WORK REQUIRED >> Would you please copy every line from the records that contains the word "will"?

Stored data entries:
▬▬▬▬▬▬▬▬▬▬
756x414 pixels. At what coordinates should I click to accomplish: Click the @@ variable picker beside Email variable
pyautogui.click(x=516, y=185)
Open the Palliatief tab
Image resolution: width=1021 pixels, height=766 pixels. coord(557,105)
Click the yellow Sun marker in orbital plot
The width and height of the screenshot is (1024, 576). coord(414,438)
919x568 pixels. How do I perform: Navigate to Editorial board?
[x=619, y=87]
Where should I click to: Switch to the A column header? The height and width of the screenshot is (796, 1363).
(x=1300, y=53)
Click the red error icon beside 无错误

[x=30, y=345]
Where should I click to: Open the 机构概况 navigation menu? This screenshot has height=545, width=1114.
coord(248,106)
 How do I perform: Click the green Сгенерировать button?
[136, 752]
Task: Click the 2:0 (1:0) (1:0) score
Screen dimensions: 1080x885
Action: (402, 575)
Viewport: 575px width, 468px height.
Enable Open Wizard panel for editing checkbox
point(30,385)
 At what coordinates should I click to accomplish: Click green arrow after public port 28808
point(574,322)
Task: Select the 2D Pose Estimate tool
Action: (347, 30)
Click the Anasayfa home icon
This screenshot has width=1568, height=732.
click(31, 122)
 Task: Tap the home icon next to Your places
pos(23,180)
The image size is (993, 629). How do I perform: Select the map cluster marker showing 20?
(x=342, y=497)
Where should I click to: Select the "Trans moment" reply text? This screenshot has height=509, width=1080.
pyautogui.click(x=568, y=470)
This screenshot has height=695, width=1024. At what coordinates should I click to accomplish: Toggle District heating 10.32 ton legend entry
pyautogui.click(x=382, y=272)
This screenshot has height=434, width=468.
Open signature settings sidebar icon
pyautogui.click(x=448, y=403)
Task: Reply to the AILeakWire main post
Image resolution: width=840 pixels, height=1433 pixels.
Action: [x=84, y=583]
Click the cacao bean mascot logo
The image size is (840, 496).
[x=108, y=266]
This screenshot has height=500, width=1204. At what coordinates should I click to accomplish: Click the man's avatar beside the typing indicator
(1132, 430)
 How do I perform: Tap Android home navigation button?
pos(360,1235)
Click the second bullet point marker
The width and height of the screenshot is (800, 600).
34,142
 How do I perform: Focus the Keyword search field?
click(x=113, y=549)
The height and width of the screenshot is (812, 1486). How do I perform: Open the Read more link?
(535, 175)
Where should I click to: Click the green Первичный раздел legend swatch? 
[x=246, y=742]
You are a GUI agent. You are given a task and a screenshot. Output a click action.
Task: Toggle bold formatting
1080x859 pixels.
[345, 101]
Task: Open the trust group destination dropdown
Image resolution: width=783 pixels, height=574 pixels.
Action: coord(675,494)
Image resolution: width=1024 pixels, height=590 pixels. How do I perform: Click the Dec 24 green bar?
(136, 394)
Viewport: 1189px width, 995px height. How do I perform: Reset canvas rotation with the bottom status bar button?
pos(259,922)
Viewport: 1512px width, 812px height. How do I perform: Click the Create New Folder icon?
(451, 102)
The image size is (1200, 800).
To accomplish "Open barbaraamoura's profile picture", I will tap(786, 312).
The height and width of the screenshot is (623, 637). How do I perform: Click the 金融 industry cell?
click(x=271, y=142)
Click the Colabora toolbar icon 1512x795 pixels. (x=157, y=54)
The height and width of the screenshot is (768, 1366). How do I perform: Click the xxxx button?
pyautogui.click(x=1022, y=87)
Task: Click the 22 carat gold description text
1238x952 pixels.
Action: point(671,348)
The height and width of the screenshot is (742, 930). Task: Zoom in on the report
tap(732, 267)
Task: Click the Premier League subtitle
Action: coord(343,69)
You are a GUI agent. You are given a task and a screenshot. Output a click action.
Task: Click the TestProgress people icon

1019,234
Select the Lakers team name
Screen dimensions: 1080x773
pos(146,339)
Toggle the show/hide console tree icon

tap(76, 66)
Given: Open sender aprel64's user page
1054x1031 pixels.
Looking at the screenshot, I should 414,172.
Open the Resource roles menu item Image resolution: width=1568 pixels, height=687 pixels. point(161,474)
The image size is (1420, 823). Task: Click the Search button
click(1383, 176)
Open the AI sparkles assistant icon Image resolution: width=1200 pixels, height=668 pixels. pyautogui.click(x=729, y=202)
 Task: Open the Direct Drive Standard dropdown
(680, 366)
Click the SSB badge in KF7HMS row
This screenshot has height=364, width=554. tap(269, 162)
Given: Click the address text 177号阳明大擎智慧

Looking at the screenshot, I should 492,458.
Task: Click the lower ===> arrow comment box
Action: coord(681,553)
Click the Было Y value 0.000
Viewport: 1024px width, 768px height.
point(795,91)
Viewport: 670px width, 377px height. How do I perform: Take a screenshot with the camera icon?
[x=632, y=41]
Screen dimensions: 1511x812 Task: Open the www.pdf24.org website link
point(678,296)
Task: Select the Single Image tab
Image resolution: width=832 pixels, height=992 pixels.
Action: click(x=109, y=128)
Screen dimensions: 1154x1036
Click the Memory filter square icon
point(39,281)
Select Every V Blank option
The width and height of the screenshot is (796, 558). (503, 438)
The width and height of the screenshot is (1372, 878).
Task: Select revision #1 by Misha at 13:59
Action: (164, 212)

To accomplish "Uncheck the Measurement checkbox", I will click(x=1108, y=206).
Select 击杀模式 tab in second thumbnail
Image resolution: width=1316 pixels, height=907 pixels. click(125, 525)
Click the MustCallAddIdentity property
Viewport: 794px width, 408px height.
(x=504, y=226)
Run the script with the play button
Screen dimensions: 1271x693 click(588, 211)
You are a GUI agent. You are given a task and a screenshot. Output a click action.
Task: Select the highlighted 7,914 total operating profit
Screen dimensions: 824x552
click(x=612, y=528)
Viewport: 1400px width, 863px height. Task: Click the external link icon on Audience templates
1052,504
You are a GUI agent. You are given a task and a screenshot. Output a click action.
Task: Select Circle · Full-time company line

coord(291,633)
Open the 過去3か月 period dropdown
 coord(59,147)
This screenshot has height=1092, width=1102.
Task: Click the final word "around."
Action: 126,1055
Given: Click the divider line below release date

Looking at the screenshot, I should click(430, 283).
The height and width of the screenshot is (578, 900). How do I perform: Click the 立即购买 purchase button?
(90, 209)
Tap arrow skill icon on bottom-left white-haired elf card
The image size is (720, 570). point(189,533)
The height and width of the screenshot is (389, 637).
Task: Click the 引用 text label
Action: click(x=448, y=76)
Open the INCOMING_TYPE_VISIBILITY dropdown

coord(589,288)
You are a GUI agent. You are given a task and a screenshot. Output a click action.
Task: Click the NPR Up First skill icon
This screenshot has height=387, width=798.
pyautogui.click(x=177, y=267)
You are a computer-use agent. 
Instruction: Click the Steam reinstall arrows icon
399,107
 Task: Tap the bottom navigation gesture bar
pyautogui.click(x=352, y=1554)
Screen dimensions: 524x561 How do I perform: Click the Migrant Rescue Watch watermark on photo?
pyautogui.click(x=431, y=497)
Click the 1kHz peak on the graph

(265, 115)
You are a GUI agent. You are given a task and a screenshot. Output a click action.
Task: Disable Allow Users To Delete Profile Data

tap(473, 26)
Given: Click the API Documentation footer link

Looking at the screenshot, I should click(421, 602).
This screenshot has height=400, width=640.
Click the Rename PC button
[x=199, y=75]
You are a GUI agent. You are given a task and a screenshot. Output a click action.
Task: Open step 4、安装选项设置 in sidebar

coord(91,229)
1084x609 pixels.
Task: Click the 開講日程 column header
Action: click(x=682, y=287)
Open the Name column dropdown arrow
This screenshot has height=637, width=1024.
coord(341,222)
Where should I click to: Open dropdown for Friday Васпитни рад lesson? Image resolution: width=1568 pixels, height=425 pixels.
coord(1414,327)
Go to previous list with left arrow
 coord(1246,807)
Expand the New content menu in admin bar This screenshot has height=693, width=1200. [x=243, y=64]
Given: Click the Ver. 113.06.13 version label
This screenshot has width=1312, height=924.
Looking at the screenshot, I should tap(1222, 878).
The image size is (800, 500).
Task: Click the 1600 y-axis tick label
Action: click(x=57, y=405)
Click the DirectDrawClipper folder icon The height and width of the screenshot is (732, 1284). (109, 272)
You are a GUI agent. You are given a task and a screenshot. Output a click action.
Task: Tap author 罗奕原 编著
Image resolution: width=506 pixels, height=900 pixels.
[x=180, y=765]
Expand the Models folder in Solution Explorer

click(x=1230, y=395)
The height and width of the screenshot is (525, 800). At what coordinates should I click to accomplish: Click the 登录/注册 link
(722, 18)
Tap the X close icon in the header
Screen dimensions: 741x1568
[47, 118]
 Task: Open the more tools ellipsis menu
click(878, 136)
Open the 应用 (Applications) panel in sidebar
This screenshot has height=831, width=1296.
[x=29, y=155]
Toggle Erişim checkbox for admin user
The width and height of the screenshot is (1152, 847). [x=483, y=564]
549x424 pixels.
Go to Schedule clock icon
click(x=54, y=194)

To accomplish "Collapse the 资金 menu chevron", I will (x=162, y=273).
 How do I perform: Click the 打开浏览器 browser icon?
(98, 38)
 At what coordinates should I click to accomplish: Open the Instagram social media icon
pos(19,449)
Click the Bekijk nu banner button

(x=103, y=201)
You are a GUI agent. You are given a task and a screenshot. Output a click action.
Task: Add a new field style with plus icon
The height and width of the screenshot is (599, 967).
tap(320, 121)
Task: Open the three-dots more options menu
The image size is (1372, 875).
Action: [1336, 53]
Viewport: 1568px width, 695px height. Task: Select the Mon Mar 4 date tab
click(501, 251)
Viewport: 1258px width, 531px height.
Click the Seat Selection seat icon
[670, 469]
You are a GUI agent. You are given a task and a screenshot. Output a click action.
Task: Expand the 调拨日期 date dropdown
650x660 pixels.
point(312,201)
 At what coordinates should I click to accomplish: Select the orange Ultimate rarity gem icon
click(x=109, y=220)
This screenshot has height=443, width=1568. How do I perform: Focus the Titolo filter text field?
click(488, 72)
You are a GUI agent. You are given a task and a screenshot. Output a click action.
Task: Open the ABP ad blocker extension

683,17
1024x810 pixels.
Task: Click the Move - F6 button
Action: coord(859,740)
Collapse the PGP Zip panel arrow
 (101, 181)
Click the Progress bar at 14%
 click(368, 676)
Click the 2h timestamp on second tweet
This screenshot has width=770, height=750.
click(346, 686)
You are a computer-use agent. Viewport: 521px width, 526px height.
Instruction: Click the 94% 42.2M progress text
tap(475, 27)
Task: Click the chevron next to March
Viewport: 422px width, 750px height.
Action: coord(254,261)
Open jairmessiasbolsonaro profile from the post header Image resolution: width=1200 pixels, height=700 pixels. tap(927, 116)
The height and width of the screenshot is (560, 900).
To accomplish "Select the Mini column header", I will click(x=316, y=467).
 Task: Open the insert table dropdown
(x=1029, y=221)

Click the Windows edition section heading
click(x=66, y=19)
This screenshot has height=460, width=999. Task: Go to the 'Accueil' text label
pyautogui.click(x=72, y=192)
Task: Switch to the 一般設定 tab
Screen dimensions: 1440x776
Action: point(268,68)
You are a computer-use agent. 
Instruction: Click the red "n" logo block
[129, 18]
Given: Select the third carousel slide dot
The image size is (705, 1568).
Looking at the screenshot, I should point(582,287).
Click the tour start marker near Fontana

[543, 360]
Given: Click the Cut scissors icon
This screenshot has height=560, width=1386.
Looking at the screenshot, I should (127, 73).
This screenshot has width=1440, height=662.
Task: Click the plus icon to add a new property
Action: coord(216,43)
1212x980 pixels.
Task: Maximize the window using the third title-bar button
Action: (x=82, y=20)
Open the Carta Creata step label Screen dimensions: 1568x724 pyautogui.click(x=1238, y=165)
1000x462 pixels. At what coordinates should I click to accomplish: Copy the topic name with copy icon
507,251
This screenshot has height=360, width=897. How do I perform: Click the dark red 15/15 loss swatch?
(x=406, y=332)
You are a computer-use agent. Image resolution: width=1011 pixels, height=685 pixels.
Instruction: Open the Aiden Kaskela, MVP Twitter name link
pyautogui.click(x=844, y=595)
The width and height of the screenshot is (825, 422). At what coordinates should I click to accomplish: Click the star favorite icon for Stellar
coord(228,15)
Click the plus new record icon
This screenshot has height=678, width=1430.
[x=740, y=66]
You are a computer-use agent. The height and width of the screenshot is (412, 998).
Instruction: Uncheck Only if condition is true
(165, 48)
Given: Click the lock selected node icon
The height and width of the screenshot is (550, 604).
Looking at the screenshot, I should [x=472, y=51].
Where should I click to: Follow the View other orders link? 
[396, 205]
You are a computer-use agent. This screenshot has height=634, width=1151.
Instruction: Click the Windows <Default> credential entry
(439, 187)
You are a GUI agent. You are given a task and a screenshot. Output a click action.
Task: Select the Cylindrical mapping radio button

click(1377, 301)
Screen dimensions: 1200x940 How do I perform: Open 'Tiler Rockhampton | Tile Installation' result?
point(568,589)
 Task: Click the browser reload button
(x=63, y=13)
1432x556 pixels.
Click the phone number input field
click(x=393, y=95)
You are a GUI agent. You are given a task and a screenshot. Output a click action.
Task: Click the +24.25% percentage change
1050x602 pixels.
▬▬▬▬▬▬▬▬▬▬
SOLUTION FOR THIS PROBLEM >>
To accomplish "Open barbaraamoura's profile picture", I will tap(786, 312).
To accomplish "Uncheck the Measurement checkbox", I will click(x=1108, y=206).
To accomplish "Collapse the 资金 menu chevron", I will (x=162, y=273).
To accomplish "Select the Mini column header", I will click(x=316, y=467).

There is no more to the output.